Word for word, copy the data that follows and skip its pictures.

=== Section Start ===

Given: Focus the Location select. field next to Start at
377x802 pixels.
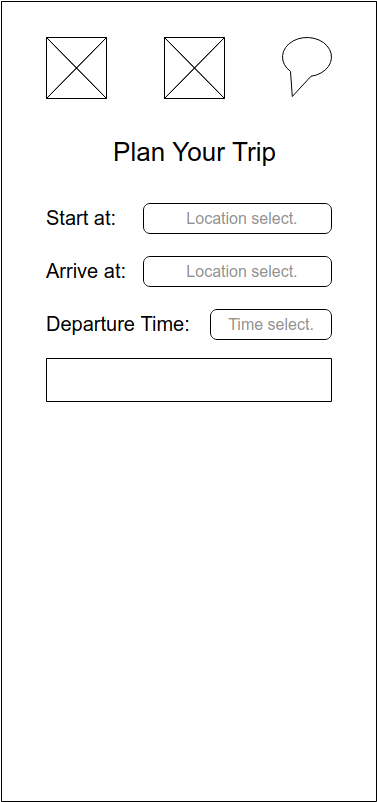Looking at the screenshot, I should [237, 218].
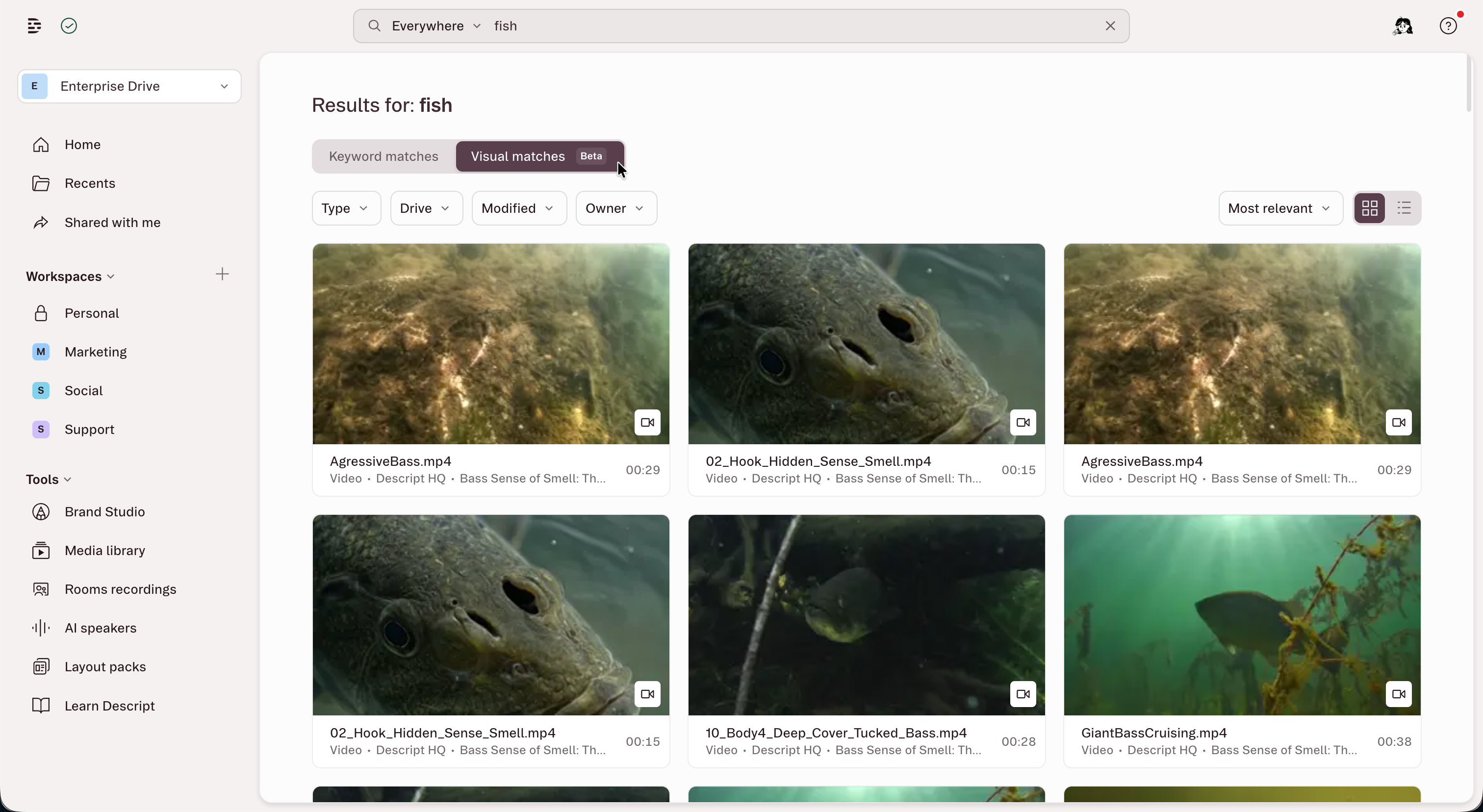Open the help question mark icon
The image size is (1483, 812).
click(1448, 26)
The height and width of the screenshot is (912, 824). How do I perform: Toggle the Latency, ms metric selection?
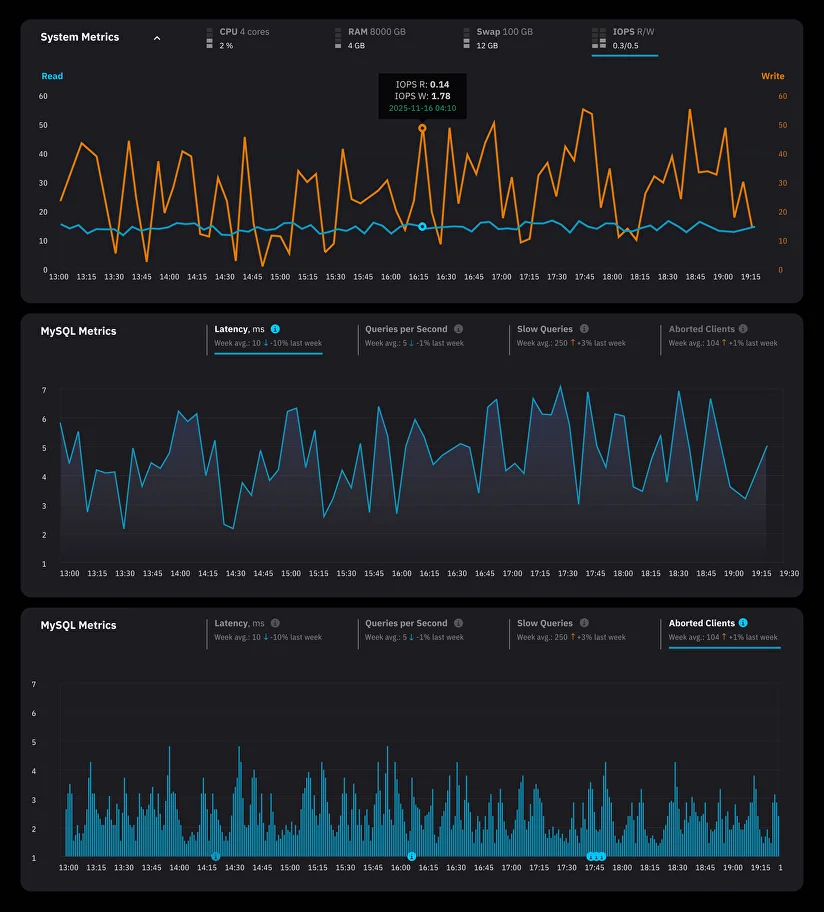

=== Section End ===

## [Output of the task]
Given: Focus the Location select. field next to Start at
377x802 pixels.
Looking at the screenshot, I should [237, 218].
Open the help question mark icon
The image size is (1483, 812).
click(1448, 26)
The height and width of the screenshot is (912, 824). How do I perform: Toggle the Latency, ms metric selection?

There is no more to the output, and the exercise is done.